The 36th International Exhibition for Shop Systems and Fixturing was held between March 6 and 9 (Tuesday through Friday) at Tokyo Big Sight as Japan Shop 2007. Combined with those attending the concurrently held exhibitions, a record number of people (264,717) turned out for the event, which closed on a high note thanks to the enthusiastic visitors. Now one of the major exhibitions of shop systems in Asia, the site was full of attractive products and services, with those indicative of the future of shop designs drawing particularly keen interest from the visitors. In this report, I will share with the readers the topical features of the exhibits and products from Japan Shop 2007 while attempting to discover the new trends in the ceaselessly evolving field of shop design.
From Japanese-like to Genuinely Japanese (wa)

=== DATASET EXTRACT ===
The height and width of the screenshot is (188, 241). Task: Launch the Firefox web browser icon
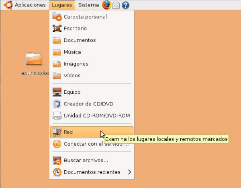pyautogui.click(x=106, y=5)
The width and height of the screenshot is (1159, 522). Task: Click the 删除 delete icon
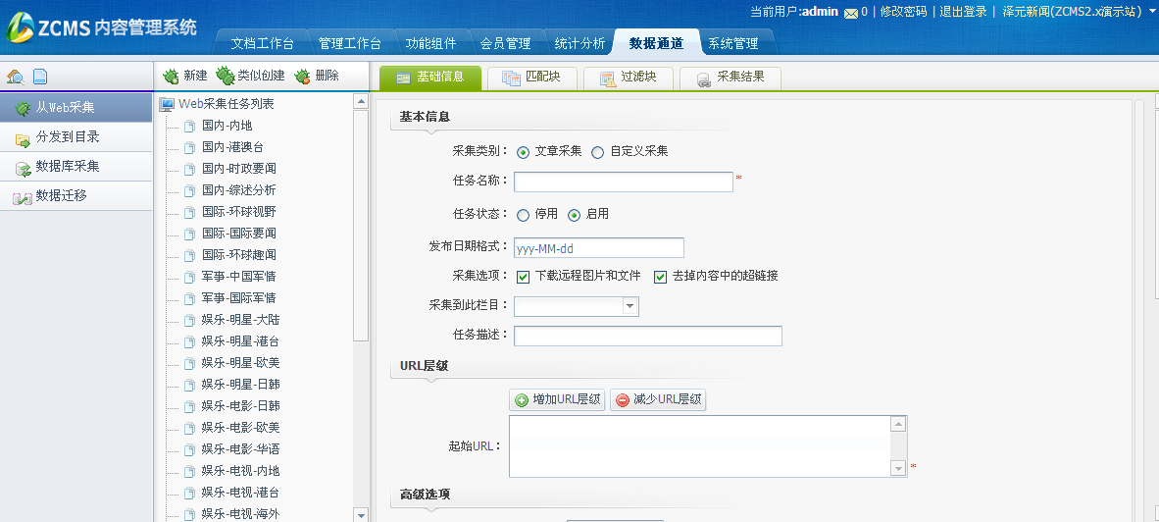(x=302, y=76)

=== WHAT THE EXERCISE ASKS ===
Answer these from the report on Japan Shop 2007:
(a) At what venue was the exhibition held?
(b) What record number of people turned out, counting those at the concurrently held exhibitions?
(c) On which days of the week did the event run?

=== SOLUTION TO THE PROBLEM ===
(a) Tokyo Big Sight
(b) 264,717
(c) Tuesday through Friday